Read through the listing below, and copy every line where the string "Sort" appears.

◆ ◆ ◆ ◆

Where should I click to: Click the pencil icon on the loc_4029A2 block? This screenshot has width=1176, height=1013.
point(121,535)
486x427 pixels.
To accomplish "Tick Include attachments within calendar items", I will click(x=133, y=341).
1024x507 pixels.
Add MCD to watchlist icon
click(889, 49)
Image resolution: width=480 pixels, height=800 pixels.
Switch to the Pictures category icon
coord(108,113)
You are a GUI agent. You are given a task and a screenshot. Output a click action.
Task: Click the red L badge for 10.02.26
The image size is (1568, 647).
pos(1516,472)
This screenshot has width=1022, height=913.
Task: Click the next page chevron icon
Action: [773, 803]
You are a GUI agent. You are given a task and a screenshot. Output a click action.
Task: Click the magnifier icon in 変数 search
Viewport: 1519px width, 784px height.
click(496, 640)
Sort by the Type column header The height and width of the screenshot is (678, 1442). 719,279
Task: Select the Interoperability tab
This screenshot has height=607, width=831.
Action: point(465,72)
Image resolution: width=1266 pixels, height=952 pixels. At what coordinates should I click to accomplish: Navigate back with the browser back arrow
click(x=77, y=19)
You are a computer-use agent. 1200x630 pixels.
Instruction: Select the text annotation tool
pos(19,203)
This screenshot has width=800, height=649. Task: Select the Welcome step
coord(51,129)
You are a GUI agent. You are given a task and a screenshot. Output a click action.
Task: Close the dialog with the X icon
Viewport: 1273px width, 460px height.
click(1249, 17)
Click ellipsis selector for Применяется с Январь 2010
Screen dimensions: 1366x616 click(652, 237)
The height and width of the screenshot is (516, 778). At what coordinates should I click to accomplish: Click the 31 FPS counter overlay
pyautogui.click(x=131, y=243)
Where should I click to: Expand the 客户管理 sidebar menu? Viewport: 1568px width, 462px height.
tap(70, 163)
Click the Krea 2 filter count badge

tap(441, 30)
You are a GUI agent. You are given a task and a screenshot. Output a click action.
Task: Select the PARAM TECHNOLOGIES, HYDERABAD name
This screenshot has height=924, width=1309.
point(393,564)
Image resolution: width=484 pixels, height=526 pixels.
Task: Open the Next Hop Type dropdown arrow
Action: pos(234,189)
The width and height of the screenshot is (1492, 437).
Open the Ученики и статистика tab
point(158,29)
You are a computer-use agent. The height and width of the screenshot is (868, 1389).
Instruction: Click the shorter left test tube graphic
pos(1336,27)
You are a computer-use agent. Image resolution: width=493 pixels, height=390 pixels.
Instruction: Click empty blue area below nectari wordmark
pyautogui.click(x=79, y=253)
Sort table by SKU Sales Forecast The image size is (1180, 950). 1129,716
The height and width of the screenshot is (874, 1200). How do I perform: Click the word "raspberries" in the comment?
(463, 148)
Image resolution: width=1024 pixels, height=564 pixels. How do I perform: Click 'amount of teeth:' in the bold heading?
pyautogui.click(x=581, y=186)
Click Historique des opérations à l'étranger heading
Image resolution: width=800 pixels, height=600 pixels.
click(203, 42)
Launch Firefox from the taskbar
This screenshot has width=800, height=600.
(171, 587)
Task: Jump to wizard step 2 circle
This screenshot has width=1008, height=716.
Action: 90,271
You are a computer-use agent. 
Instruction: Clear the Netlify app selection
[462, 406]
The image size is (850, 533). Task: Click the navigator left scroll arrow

◆ ◆ ◆ ◆

Result of this exercise:
Sort by the Type column header The height and width of the screenshot is (678, 1442). 719,279
Sort table by SKU Sales Forecast The image size is (1180, 950). 1129,716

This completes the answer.